Write out every line of the data below exactly as given.

§ §

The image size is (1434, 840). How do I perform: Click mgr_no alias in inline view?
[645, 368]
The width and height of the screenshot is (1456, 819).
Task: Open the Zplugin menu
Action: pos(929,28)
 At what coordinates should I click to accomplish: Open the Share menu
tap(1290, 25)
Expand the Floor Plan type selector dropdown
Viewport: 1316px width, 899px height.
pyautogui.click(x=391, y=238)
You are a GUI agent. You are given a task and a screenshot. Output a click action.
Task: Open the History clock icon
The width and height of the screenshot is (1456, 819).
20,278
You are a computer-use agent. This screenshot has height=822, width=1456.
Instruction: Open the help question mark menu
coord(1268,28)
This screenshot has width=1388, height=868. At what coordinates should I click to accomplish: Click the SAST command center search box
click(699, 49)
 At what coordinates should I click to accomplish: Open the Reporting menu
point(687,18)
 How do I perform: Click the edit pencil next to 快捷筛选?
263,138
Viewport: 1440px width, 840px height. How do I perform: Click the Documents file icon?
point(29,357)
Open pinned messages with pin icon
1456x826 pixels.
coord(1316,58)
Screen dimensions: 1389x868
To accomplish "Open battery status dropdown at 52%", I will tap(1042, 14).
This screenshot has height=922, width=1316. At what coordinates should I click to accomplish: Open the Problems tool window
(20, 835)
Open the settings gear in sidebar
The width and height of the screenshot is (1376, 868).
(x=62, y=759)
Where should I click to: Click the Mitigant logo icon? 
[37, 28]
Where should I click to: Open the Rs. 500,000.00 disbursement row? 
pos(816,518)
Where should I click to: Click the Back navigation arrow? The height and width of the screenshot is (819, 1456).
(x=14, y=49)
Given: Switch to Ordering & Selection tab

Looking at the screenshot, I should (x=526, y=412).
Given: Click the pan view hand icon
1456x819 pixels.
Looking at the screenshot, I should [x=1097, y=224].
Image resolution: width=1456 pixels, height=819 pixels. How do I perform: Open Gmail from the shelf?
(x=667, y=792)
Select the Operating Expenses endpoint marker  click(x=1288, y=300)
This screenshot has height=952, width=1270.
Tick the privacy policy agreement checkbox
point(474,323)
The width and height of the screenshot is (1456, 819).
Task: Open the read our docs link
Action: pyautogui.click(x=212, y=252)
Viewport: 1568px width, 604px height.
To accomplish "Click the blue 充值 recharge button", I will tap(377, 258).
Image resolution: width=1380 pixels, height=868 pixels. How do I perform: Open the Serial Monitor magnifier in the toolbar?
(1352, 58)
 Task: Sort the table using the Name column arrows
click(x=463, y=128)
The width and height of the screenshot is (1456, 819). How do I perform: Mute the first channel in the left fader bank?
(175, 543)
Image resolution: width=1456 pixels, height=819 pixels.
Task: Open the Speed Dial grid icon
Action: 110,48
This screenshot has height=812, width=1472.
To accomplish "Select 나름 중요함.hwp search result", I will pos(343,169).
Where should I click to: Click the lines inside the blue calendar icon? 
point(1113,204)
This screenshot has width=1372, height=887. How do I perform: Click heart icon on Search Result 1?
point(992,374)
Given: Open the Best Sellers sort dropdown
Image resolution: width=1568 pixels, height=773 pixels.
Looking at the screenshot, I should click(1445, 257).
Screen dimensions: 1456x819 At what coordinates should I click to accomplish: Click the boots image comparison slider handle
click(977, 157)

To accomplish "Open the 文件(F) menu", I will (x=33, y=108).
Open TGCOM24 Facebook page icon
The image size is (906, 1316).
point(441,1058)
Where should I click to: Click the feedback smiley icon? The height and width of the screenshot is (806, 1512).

§ §

## RESULT
The image size is (1434, 840). How do I perform: Click mgr_no alias in inline view?
[645, 368]
The width and height of the screenshot is (1456, 819).
Task: Open the Zplugin menu
Action: pos(929,28)
 At what coordinates should I click to accomplish: Open the Share menu
tap(1290, 25)
Expand the Floor Plan type selector dropdown
Viewport: 1316px width, 899px height.
pyautogui.click(x=391, y=238)
You are a GUI agent. You are given a task and a screenshot. Output a click action.
Task: Open the History clock icon
The width and height of the screenshot is (1456, 819).
20,278
You are a computer-use agent. This screenshot has height=822, width=1456.
Instruction: Open the help question mark menu
coord(1268,28)
This screenshot has width=1388, height=868. At what coordinates should I click to accomplish: Click the SAST command center search box
click(699, 49)
 At what coordinates should I click to accomplish: Open the Reporting menu
point(687,18)
 How do I perform: Click the edit pencil next to 快捷筛选?
263,138
Viewport: 1440px width, 840px height. How do I perform: Click the Documents file icon?
point(29,357)
Open pinned messages with pin icon
1456x826 pixels.
coord(1316,58)
Screen dimensions: 1389x868
To accomplish "Open battery status dropdown at 52%", I will tap(1042, 14).
This screenshot has height=922, width=1316. At what coordinates should I click to accomplish: Open the Problems tool window
(20, 835)
Open the settings gear in sidebar
The width and height of the screenshot is (1376, 868).
(x=62, y=759)
Where should I click to: Click the Mitigant logo icon? 
[37, 28]
Where should I click to: Open the Rs. 500,000.00 disbursement row? 
pos(816,518)
Where should I click to: Click the Back navigation arrow? The height and width of the screenshot is (819, 1456).
(x=14, y=49)
Given: Switch to Ordering & Selection tab

Looking at the screenshot, I should (x=526, y=412).
Given: Click the pan view hand icon
1456x819 pixels.
Looking at the screenshot, I should [x=1097, y=224].
Image resolution: width=1456 pixels, height=819 pixels. How do I perform: Open Gmail from the shelf?
(x=667, y=792)
Select the Operating Expenses endpoint marker  click(x=1288, y=300)
This screenshot has height=952, width=1270.
Tick the privacy policy agreement checkbox
point(474,323)
The width and height of the screenshot is (1456, 819).
Task: Open the read our docs link
Action: pyautogui.click(x=212, y=252)
Viewport: 1568px width, 604px height.
To accomplish "Click the blue 充值 recharge button", I will tap(377, 258).
Image resolution: width=1380 pixels, height=868 pixels. How do I perform: Open the Serial Monitor magnifier in the toolbar?
(1352, 58)
 Task: Sort the table using the Name column arrows
click(x=463, y=128)
The width and height of the screenshot is (1456, 819). How do I perform: Mute the first channel in the left fader bank?
(175, 543)
Image resolution: width=1456 pixels, height=819 pixels.
Task: Open the Speed Dial grid icon
Action: 110,48
This screenshot has height=812, width=1472.
To accomplish "Select 나름 중요함.hwp search result", I will pos(343,169).
Where should I click to: Click the lines inside the blue calendar icon? 
point(1113,204)
This screenshot has width=1372, height=887. How do I perform: Click heart icon on Search Result 1?
point(992,374)
Given: Open the Best Sellers sort dropdown
Image resolution: width=1568 pixels, height=773 pixels.
Looking at the screenshot, I should click(1445, 257).
Screen dimensions: 1456x819 At what coordinates should I click to accomplish: Click the boots image comparison slider handle
click(977, 157)

To accomplish "Open the 文件(F) menu", I will (x=33, y=108).
Open TGCOM24 Facebook page icon
The image size is (906, 1316).
point(441,1058)
Where should I click to: Click the feedback smiley icon? The height and width of the screenshot is (806, 1512).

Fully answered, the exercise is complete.